» ASSIGNMENT:
Return the following lines and nothing else: the one holding "Viewport: 600px width, 392px height." and all those after it in the records below, unchanged, minus any pictures.

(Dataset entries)
************
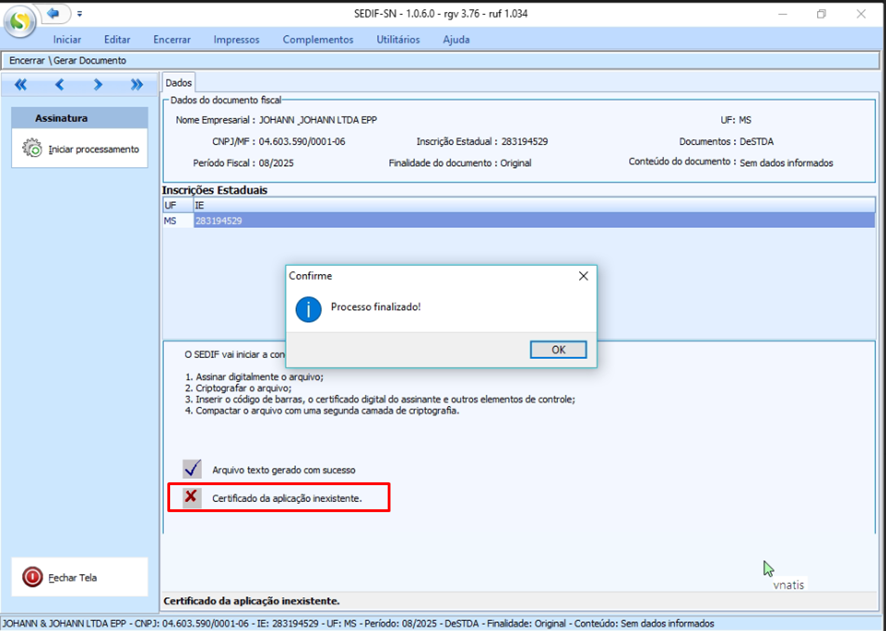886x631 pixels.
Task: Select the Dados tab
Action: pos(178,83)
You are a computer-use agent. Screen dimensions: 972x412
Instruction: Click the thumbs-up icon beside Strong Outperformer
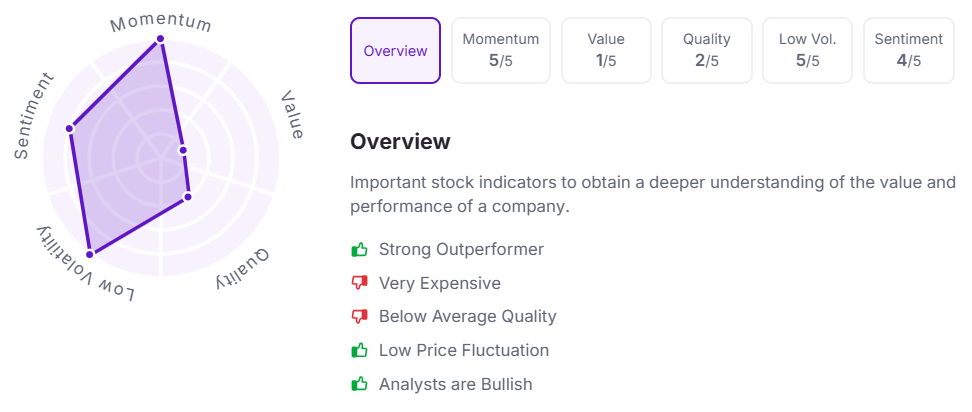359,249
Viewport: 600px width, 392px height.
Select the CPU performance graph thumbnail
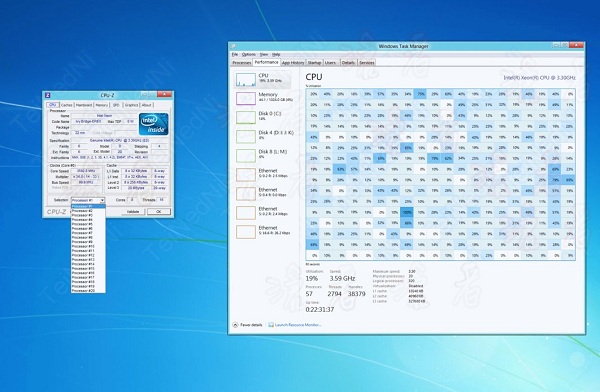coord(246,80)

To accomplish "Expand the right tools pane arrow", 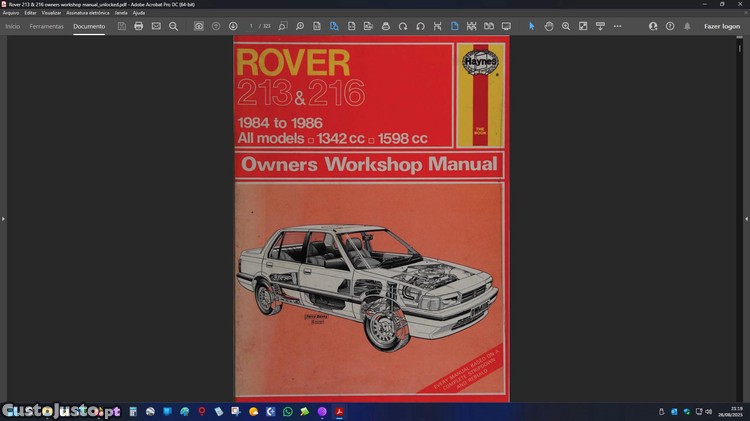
************
» WRITTEN SOLUTION:
Viewport: 600px width, 392px height.
Select the CPU performance graph thumbnail
coord(246,80)

To accomplish "Expand the right tools pane arrow", 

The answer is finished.